Quoted passage:
◇ ◇ ◇ ◇ ◇ ◇ ◇

Oman Digital Transformation Market Size and Share
Oman Digital Transformation Market Analysis by Mordor Intelligence
The Oman digital transformation market size stood at USD 2.72 billion in 2025 and is forecast to expand to USD 4.53 billion by 2030, advancing at a 10.74% CAGR during the period. Growth is anchored by Vision 2040 policies that pivot the economy away from hydrocarbons toward knowledge-based activities, a nationwide 5G rollout, and aggressive cloud adoption programs. Software remains the dominant component because ministries and large corporations continue to migrate enterprise resource-planning suites and develop cloud-native applications. At the technology level, Internet of Things platforms underpin smart-city pilots and industrial automation in free zones, while edge-computing demand accelerates as low-latency use cases mature. Large enterprises still command most spending, but small and medium enterprises gain momentum on the back of targeted financing, streamlined licensing, and specialized coaching. Competitive intensity is moderate; global vendors increasingly partner with local service providers to satisfy data-sovereignty mandates and Omanization rules, creating clear opportunities for niche cybersecurity, precision-agriculture, and port-logistics solutions.
Key Report Takeaways
- By component, software led with 41.67% of Oman digital transformation market share in 2024, while telecommunications services are projected to post the fastest 11.32% CAGR through 2030.
- By technology, Internet of Things accounted for 27.13% of the Oman digital transformation market size in 2024; edge computing is forecast to grow at a 12.17% CAGR to 2030.
- By end-user, oil, gas, and utilities held 23.86% of Oman digital transformation market share in 2024; travel and hospitality is set to expand at an 11.83% CAGR through 2030.
- By organization size, large enterprises captured 68.32% revenue in 2024, whereas small and medium enterprises are expected to log a 12.03% CAGR between 2025 and 2030.
- By geography, Muscat commanded 54.12% revenue in 2024 and the rest of Oman is projected to register an 11.07% CAGR during the forecast window .

◇ ◇ ◇ ◇ ◇ ◇ ◇

Supplied material:
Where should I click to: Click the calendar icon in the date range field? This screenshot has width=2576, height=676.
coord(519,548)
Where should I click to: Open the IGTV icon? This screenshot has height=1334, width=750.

◇ ◇ ◇ ◇ ◇ ◇ ◇

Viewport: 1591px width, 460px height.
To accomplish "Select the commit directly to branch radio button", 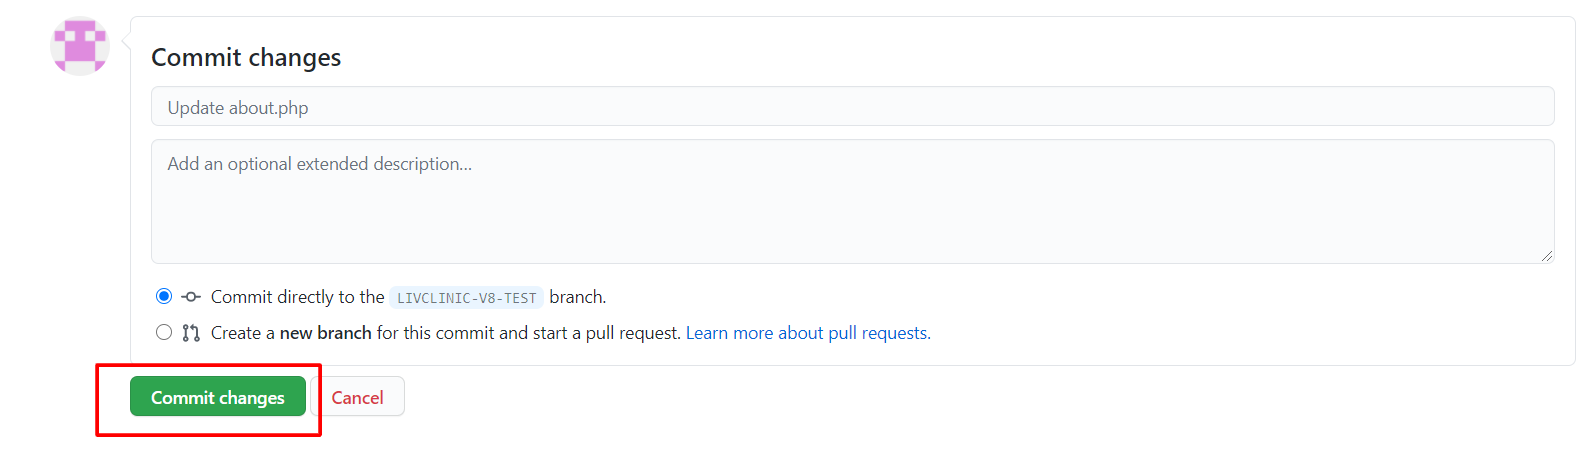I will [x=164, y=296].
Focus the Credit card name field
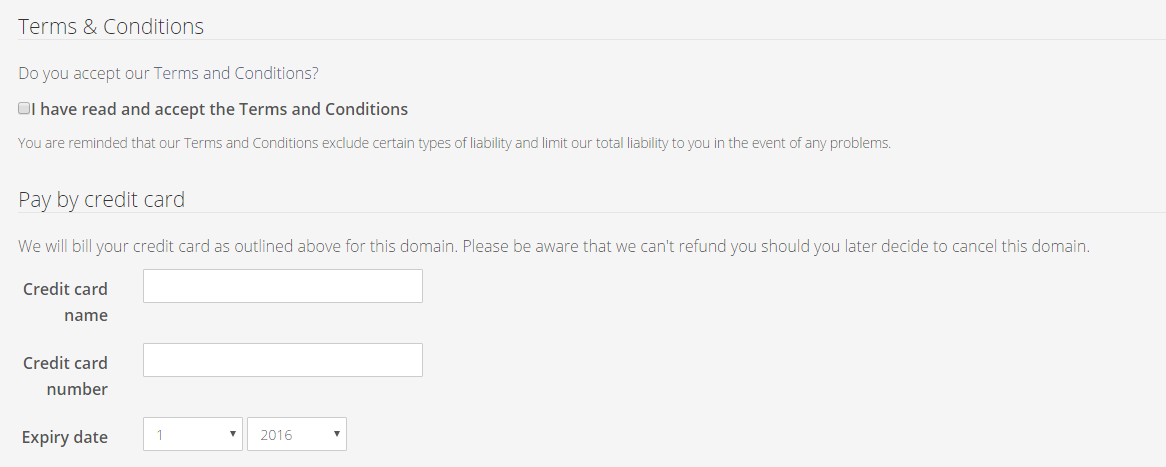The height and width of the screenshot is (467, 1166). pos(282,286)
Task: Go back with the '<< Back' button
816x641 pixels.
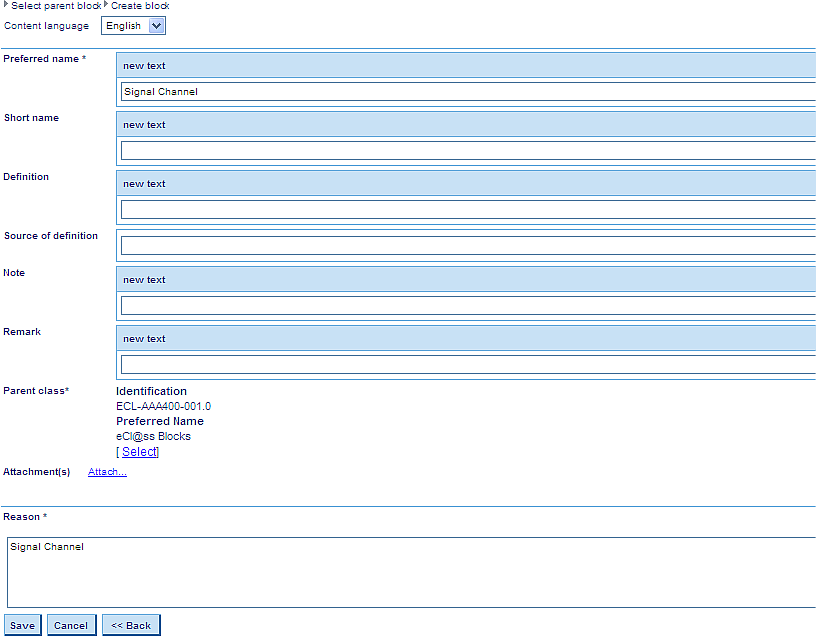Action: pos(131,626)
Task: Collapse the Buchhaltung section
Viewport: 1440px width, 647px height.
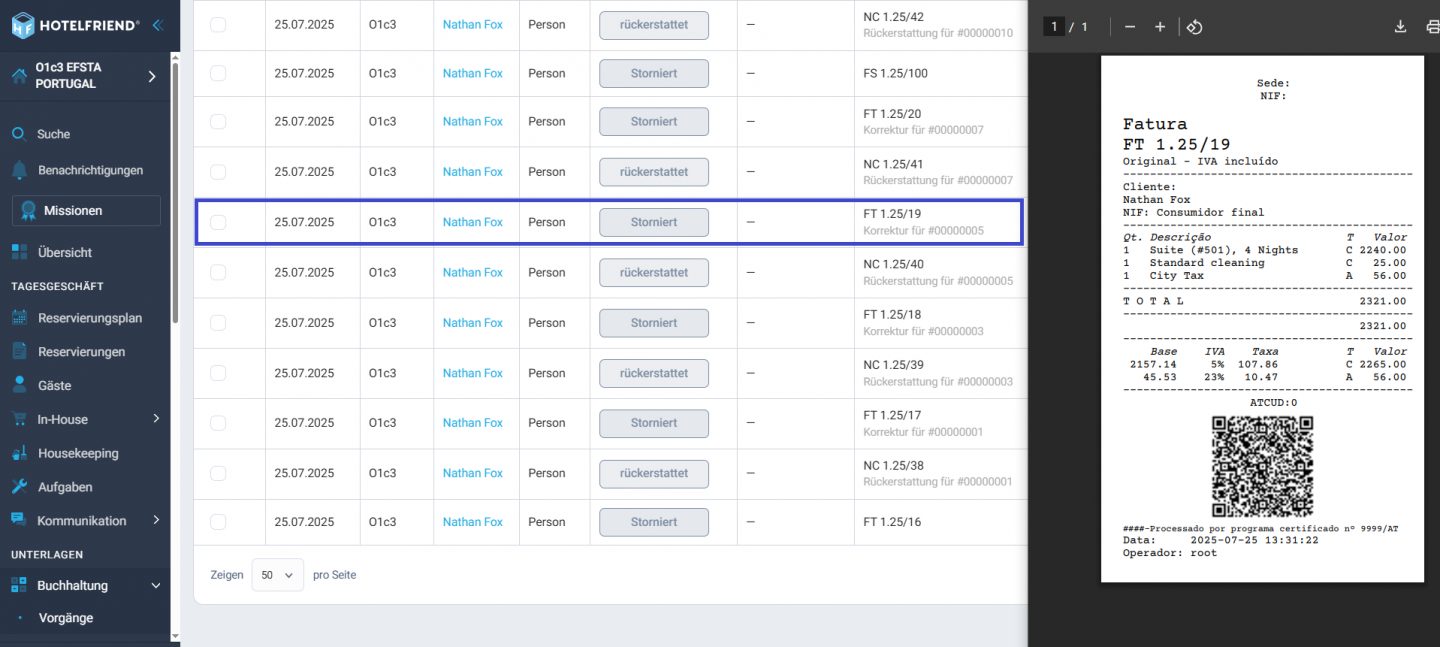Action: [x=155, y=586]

◇ ◇ ◇ ◇ ◇ ◇ ◇

Exercise aim: Say whether each statement agrees with the Oman market report, answering yes or no and quoting the words of the report that decide it. 1. Software held the largest share by component in 2024. 2. Muscat accounted for less than half of revenue in 2024. 3. Competitive intensity in the market is high. The rows on this page are separate material, unrelated to the Oman market report.

Answer below:
1. Yes: "software led with 41.67% of Oman digital transformation market share in 2024"
2. No: "Muscat commanded 54.12% revenue in 2024"
3. No: "Competitive intensity is moderate"